I have not personally played Vampire the Masquerade--Redemption but I am a regular on
the Compuserve Gamers Forum, where there has been lots of
discussion of the game by hard-core gamers. In answer to
Mark Walker's comment ("I don't get it--it's a well-balanced [albeit challenging] title, with excellent ambience"), their take admits the ambience, but doesn't like the game play. They say it has a terrible combat system and an extremely linear plot, and they hate the transfer from past to present, in which most of the hard-won loot stays behind. However, most agree it has great graphics, music and "atmosphere." Probably a B--no way is it an A, at least for hardcore gamers.
Dave Konkel
75320.473@compuserve.com
What Linearity Means To Me
In his review, Jeff Quick states that Diablo II, "like nearly all computer RPGs, ... is relentlessly linear." I'm wondering what the author's definition of "relentlessly linear" is. I will easily grant that Diablo II is a very linear game, but it's not fair to group it with the vast array of other roleplaying games available for the PC.
All successfully-structured RPGs, in any medium, are essentially a story. A character, or group of characters, pursues some ultimate end. The classic example of this are the AD&D add-on modules, where characters play through the module with a specific quest in mind. Computer adaptations of RPGs, especially the large number of AD&D adaptations out there, typically take this same strategy. However, you would be hard-pressed to find a majority of PC RPGs that are "relentlessly linear." For examples, I cite Baldur's Gate, Fallout I and II, numerous Ultima incarnations, other AD&D PC adaptations too countless to name ... If there is ever a problem I run into while trying to play the average PC RPG, it's that the game isn't linear enough and I'm left groping for the next step.
You can easily make a argument for linearity in the console RPG segment of the market. Squaresoft's Final Fantasy series--really, anything by Squaresoft--and games by Phantasy Star, et al. are all easily classifiable as linear. There is little in the way of side quests or flexibility; there is character building but rarely a character creation process; and the story advances fairly rigidly. Still, many console RPGs have alternative endings (a feature I've found lacking in PC RPGs.) Try playing a game of Final Fantasy III versus a game of Fallout--both excellent RPGs, but one is thoroughly linear and story-driven, whereas the other is as open-ended an RPG as you'll typically find.

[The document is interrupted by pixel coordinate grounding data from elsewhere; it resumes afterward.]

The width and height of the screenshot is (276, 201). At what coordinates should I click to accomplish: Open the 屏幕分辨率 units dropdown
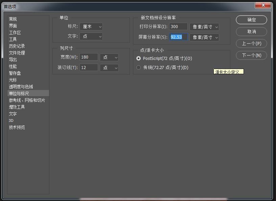(204, 37)
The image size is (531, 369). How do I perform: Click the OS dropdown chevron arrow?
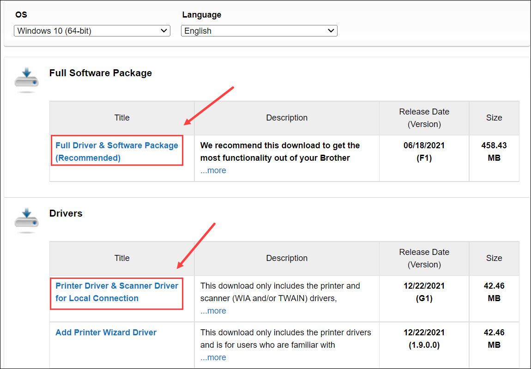click(x=164, y=31)
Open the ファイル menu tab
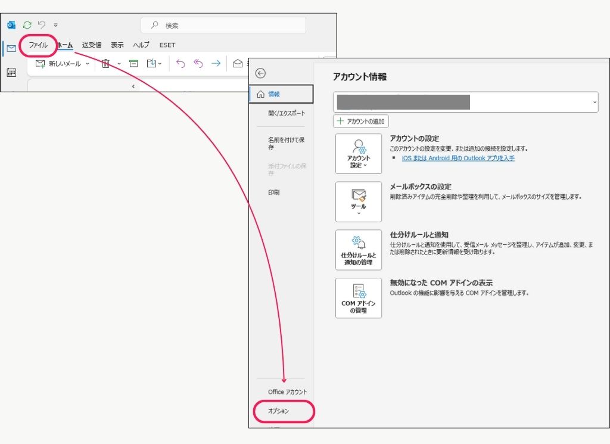This screenshot has width=610, height=444. 38,45
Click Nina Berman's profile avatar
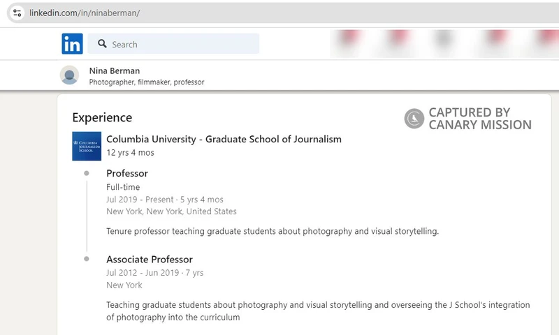Screen dimensions: 559x335 (x=69, y=75)
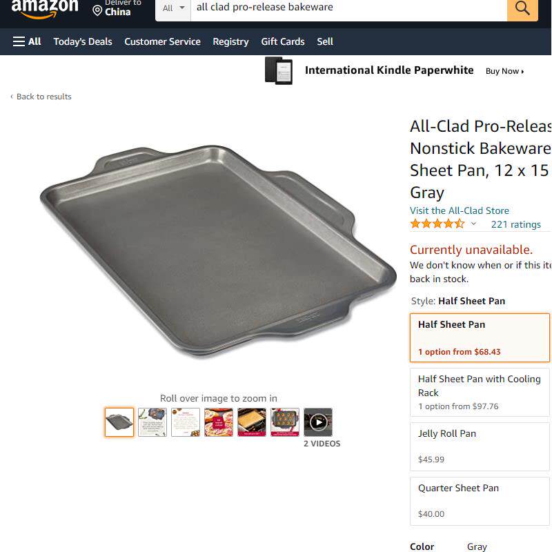Click the Deliver to China location pin
552x552 pixels.
tap(97, 11)
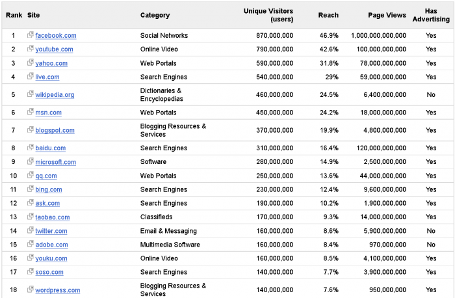Image resolution: width=455 pixels, height=298 pixels.
Task: Click the external link icon beside youtube.com
Action: point(31,49)
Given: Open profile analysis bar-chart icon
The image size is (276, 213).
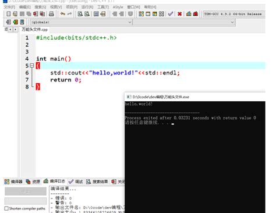Looking at the screenshot, I should tap(189, 14).

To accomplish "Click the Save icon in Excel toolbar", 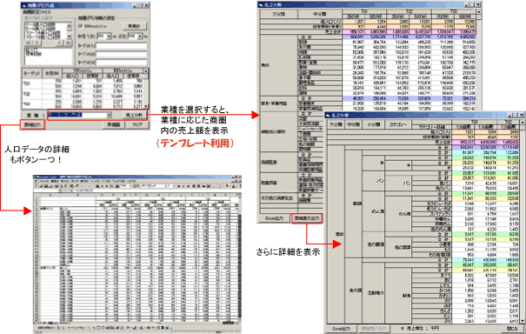I will point(45,186).
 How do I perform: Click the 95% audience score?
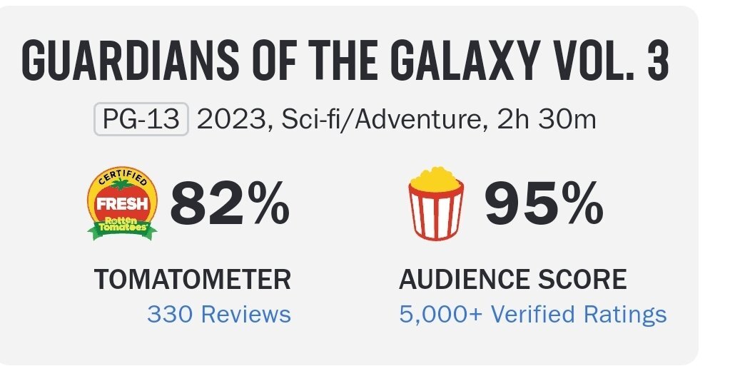tap(543, 203)
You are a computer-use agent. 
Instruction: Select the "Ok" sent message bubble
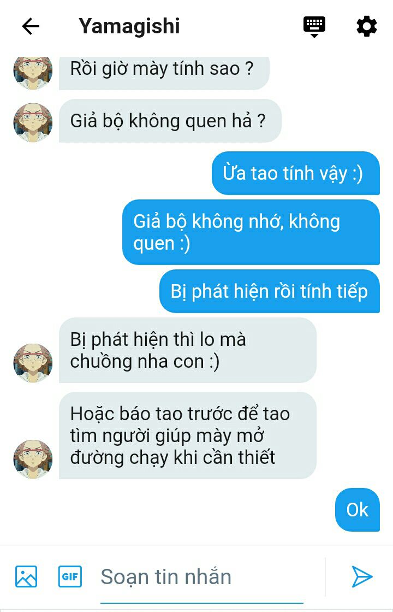(x=357, y=510)
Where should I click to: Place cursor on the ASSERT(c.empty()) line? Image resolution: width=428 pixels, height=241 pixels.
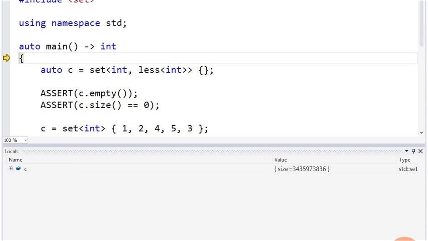tap(89, 93)
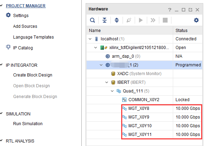
Task: Collapse all items in Hardware panel
Action: (x=105, y=20)
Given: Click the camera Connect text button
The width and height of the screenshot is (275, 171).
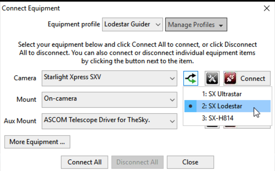Looking at the screenshot, I should [x=252, y=79].
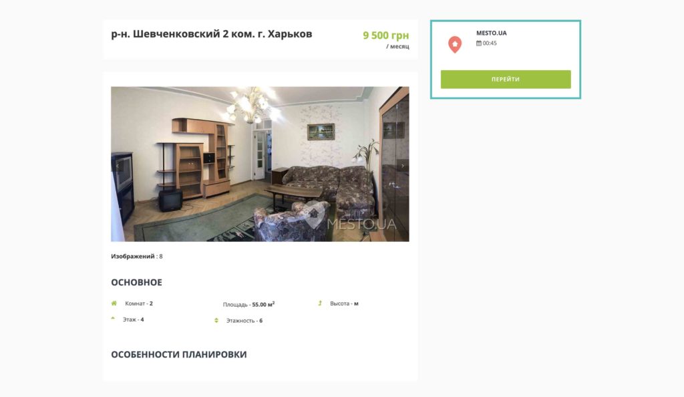Click the Изображений : 8 image count
684x397 pixels.
136,257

If you want an example of an utterly non-linear RPG, take a gander at EverQuest or Ultima Online. Of course they're not linear--there's no central storyline! Alternatively, perhaps the closest single-player parallel would be the classic space-trading sim Elite, or one of its many derivatives, where trading can continue during the story and after it is resolved (Privateer I and II, X: Beyond the Frontier, etc.). But I would never play a single-player or small group RPG devoid of story--it's all well and good to run around completing quests, but unless you have a lot of other people to run around doing it with (as in EverQuest), what's the point?
I believe that the "relentlessly linear" RPG has its place, and I'm a fan of both the linear style and the more open-ended type. But to call most computer RPGs relentlessly linear is absurd. In all fairness, I've played pen-and-paper AD&D once, and the experience was very unsatisfying. Nonetheless, Quick's classification of PC RPGs is unfair; at the very least, it might help to simply treat electronic RPGs as a different beast than more traditional pen-and-paper RPGs.